Ceramides have been implicated in the development of age-related diseases including T2D and cardiovascular disease, for instance by inducing insulin resistance, formation of plaques, pro-inflammatory properties, and apoptosis [13,14,15,16,17,18,19,20,21,22]. We showed that ceramide concentrations increase with age, more in women than in men. The complex sphingolipids, associated with decreased T2D risk [22, 23], also increased with age, which may be explained by the fact that ceramides are precursors for these more complex sphingolipids. Nonetheless, age may not affect all sphingolipid concentrations similarly since sphingolipid metabolic pathways are highly complex and contain many different enzymes which may be differently affected by age [46]. This is also underscored by the observed increase of specific sphingolipid species concentration with age in women than in men, since the steeper increase was especially observed for the d18:2 sphingolipid species. The d18:1 sphingolipid species are formed by condensation of palmitoyl-CoA (C16:0) with serine by serine palmitoyl transferase (SPT) followed by DEGS-dependent desaturation of the sphinganine backbone at the dihydroceramide stage. The d18:2 sphingolipid species are formed similarly, but palmitoleic acid (C16:1) condenses with serine, later followed by DEGS desaturation. We speculate that the higher d18:2 levels in women could be caused by a higher dietary intake of palmitoleic acid or a higher stearoyl-CoA desaturase (SCD1) activity, which forms the n-9 double bond in activated saturated fatty acids (C16:0). Whether this increase in d18:2 species is linked to disease and what mechanism causes this remains to be established.

Our study is not exempt from limitations. First, our study is a secondary analysis of existing data. In the sampling procedure participants with T2D were excluded from the study. This may have affected our results since sphingolipids are associated with T2D [20], underestimating the mean concentrations across groups. This may especially have affected the results for men and the South-Asian Surinamese participants, since T2D is more prevalent among men and those of South-Asian descent [47, 48]. Further, our study included only participants of two ethnic groups, and findings need to be replicated among participants from other ethnic backgrounds, especially since the strength of associations differed by ethnicity. Nevertheless, patterns of differences were consistent across both ethnic groups although the sex difference in age-related increase of sphingolipids was more apparent among the Dutch. In addition, sensitivity analyses that also excluded participants with baseline CVD, also more prevalent among those of South-Asian descent than in the majority Dutch, did not affect our results. Next, the cross-sectional design of our study is a limitation. We did not follow participants over time, but cross-sectionally grouped our study population by age. The results may thus reflect a cohort effect. Characteristics of older participants may differ from younger participants, which is especially important if characteristics of women have changed differently over time than those of men. This seems unlikely, since a linear association between age and sphingolipids was observed; this is only likely if characteristics have changed gradually over time. Nevertheless, longitudinal studies are needed to confirm our findings.

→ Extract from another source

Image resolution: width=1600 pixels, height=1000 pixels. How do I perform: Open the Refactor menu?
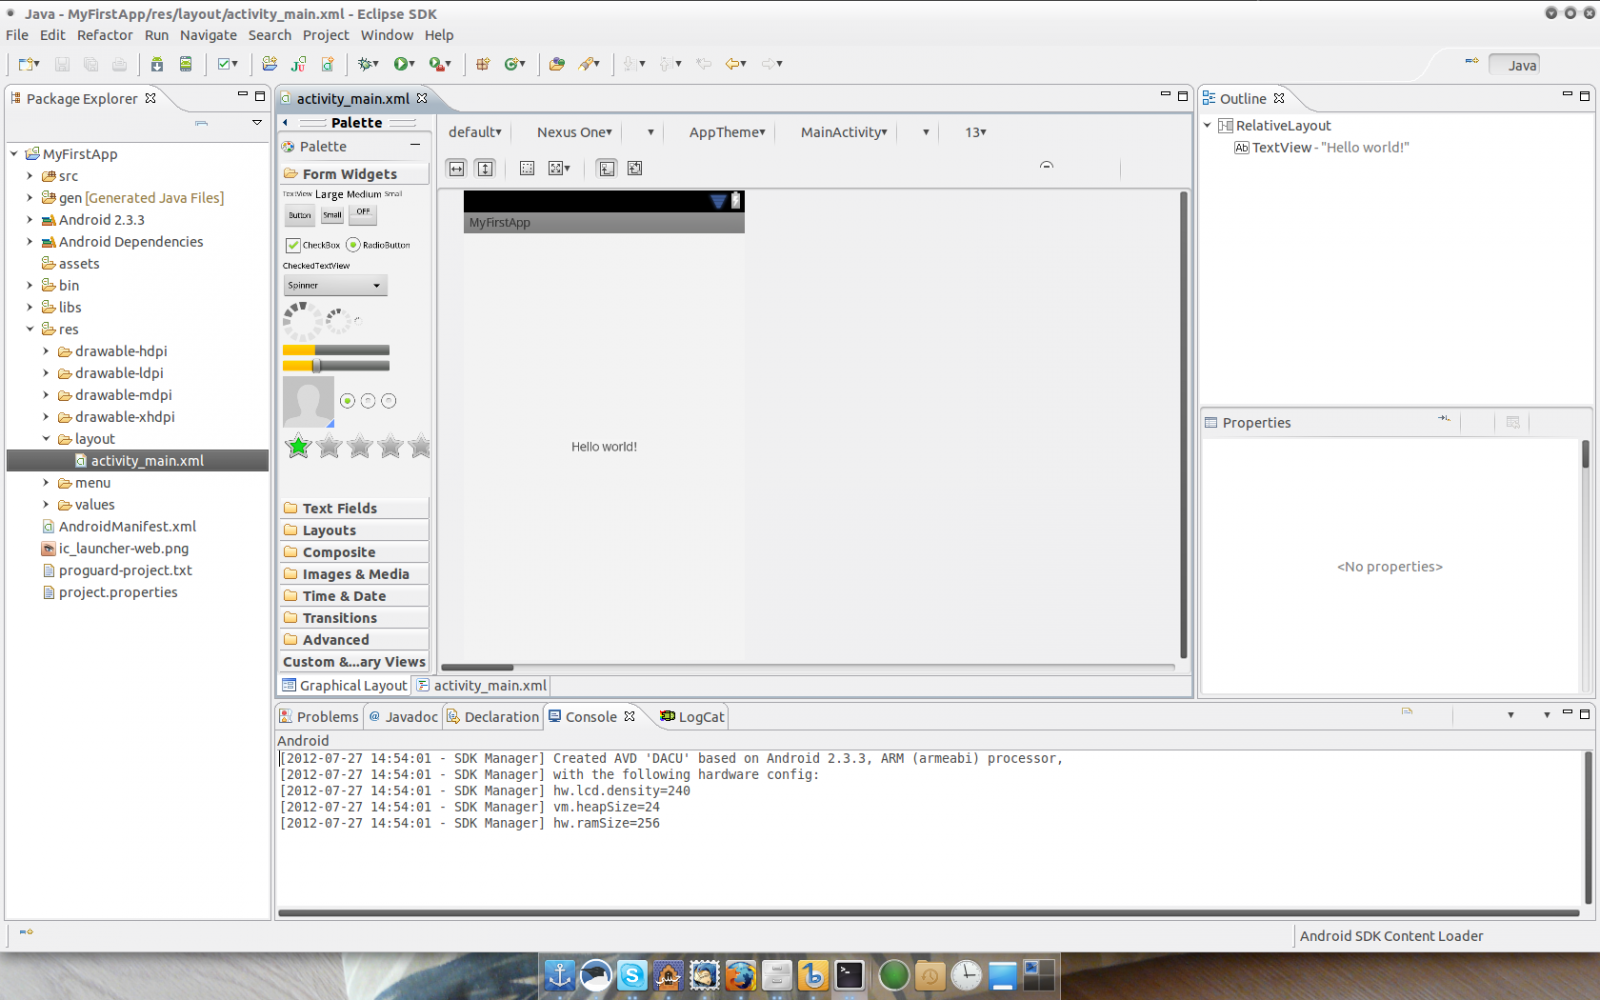(x=104, y=35)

Plasma sphingolipid levels increase with age in both men and women. While sphingolipids are lower in young women than men, the sphingolipids increase more rapidly with age in women than men, leading to higher sphingolipid levels in women than men at higher age. A better understanding of sex differences in age-related trajectories of sphingolipids is important since sphingolipids have repeatedly been associated with age-related diseases. Future studies may investigate whether the observed changes in sphingolipid concentrations by age are reflective of other processes and may serve as biomarkers for disease risk or are a target in itself to reduce CVD risk. This understanding may help in developing targeted interventions and to identify biomarkers for disease risk.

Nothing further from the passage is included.